**Dataset entries:**
□ □ □ □ □ □ □
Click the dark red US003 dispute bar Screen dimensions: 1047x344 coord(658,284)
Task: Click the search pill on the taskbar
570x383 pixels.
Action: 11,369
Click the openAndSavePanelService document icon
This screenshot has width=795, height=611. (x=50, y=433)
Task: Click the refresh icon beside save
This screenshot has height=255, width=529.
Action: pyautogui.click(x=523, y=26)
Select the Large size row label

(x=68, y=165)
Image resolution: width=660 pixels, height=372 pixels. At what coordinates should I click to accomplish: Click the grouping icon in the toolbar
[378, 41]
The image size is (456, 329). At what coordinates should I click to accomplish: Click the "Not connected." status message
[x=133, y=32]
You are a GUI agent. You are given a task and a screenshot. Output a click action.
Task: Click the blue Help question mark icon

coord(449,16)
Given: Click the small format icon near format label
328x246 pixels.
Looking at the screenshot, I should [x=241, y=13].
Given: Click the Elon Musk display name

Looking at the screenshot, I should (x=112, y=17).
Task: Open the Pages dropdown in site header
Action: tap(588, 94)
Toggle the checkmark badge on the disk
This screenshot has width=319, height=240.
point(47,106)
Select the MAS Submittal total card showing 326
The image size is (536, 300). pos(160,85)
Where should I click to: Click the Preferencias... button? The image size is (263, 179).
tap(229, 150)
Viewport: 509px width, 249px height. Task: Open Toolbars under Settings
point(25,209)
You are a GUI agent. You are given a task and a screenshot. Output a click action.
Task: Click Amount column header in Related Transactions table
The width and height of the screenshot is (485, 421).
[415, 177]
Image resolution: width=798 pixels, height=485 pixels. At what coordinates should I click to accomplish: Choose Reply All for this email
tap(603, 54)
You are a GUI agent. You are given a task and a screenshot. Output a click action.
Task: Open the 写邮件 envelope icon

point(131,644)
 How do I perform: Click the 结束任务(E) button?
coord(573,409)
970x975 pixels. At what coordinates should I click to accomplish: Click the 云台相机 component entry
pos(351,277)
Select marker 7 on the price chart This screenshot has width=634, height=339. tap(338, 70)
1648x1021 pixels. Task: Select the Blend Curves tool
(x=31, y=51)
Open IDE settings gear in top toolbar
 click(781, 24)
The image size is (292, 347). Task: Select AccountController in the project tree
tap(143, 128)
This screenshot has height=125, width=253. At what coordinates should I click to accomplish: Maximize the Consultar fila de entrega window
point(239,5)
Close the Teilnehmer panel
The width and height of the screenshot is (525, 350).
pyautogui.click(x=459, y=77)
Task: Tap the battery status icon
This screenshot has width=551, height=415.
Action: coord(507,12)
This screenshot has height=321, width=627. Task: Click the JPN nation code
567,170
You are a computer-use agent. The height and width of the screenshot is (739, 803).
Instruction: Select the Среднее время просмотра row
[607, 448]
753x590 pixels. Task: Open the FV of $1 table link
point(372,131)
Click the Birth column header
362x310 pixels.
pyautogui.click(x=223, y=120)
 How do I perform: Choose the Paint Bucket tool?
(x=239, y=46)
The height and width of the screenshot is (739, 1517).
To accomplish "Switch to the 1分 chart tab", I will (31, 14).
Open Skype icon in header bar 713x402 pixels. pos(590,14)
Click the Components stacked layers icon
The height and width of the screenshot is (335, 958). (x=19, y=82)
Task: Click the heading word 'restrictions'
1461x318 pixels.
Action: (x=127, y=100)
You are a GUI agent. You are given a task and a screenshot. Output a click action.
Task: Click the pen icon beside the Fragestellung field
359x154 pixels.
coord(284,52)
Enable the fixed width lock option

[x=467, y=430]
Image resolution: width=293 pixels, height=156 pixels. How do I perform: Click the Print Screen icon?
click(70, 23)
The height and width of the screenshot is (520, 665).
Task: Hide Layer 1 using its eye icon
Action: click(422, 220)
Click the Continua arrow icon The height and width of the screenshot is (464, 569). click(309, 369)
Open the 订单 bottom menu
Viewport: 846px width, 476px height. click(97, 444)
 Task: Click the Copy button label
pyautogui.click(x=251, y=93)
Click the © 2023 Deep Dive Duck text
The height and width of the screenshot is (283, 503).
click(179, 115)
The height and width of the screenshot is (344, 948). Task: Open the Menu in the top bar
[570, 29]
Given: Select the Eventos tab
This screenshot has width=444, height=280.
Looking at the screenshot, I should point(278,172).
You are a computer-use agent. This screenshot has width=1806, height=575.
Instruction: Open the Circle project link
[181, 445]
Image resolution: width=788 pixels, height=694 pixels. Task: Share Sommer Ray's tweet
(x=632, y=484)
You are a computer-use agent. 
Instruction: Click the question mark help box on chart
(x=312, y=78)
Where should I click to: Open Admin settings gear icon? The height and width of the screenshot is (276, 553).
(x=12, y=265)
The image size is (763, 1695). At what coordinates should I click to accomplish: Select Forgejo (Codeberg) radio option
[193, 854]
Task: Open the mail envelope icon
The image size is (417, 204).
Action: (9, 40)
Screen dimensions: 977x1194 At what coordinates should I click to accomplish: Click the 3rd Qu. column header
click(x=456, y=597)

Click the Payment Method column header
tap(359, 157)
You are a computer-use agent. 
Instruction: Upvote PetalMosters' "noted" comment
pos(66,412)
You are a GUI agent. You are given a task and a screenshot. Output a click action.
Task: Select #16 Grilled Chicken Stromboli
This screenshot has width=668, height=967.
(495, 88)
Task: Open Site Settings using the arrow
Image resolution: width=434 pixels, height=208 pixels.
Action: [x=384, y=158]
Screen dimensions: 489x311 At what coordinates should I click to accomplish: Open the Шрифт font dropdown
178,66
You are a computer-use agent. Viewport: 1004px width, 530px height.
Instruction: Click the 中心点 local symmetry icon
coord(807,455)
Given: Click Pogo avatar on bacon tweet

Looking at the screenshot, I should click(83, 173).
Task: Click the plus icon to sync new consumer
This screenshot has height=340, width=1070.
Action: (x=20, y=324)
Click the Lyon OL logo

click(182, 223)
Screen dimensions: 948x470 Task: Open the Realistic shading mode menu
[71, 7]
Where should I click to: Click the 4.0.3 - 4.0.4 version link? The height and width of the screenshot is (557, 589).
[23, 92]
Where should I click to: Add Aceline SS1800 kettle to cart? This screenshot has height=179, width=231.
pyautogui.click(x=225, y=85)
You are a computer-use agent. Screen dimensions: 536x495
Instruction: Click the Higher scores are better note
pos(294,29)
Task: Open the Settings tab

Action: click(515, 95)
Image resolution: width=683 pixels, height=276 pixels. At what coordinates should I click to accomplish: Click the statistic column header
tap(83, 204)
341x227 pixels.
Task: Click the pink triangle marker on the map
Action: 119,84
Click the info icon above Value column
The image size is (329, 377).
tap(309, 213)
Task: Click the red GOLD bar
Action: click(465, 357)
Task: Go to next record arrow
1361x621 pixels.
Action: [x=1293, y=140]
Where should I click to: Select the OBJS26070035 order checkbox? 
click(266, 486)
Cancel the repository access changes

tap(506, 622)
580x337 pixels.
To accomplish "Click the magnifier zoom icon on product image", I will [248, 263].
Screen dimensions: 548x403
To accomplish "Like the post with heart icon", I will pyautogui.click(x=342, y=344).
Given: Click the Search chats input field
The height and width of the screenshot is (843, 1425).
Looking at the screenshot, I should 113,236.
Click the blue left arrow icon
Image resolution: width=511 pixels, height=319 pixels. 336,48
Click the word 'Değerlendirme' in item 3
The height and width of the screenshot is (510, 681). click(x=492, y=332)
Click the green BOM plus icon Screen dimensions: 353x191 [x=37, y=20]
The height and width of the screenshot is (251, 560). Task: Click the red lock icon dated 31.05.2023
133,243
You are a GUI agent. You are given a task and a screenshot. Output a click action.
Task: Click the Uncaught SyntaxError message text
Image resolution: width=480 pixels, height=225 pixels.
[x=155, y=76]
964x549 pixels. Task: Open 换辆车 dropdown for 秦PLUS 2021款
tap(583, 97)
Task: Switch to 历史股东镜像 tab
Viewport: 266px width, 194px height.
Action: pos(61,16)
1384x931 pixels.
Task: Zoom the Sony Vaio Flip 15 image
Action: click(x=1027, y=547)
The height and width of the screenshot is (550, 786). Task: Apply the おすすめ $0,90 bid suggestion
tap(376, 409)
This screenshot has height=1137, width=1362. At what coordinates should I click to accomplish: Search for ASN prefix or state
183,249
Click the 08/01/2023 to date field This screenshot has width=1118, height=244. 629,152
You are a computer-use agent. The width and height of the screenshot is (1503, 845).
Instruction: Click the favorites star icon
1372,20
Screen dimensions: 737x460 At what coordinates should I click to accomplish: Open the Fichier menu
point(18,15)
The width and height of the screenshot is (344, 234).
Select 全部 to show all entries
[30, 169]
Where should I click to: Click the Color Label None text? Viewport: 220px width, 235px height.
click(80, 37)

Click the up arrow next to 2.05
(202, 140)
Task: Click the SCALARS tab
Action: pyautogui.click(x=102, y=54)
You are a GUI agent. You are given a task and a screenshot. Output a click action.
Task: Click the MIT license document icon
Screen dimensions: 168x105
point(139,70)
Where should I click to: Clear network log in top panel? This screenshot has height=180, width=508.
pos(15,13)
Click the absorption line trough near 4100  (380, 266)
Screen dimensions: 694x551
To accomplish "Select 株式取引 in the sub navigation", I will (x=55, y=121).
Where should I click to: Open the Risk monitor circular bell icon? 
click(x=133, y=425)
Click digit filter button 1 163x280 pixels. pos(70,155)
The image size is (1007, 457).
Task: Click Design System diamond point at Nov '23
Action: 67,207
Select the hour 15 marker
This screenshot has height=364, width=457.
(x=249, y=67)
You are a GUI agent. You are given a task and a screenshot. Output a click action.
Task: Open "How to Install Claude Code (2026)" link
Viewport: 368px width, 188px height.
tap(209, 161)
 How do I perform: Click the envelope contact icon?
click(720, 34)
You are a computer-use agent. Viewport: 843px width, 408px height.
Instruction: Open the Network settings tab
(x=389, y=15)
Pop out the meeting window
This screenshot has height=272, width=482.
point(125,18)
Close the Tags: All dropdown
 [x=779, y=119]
□ □ □ □ □ □ □
**ABOUT THIS TASK:** Examine the records and pull out every line where the string "will" occurs.

**TASK RESULT:**
To accomplish "Switch to the 1分 chart tab", I will (31, 14).
To accomplish "Click the magnifier zoom icon on product image", I will [248, 263].
To accomplish "Like the post with heart icon", I will pyautogui.click(x=342, y=344).
To accomplish "Select 株式取引 in the sub navigation", I will (x=55, y=121).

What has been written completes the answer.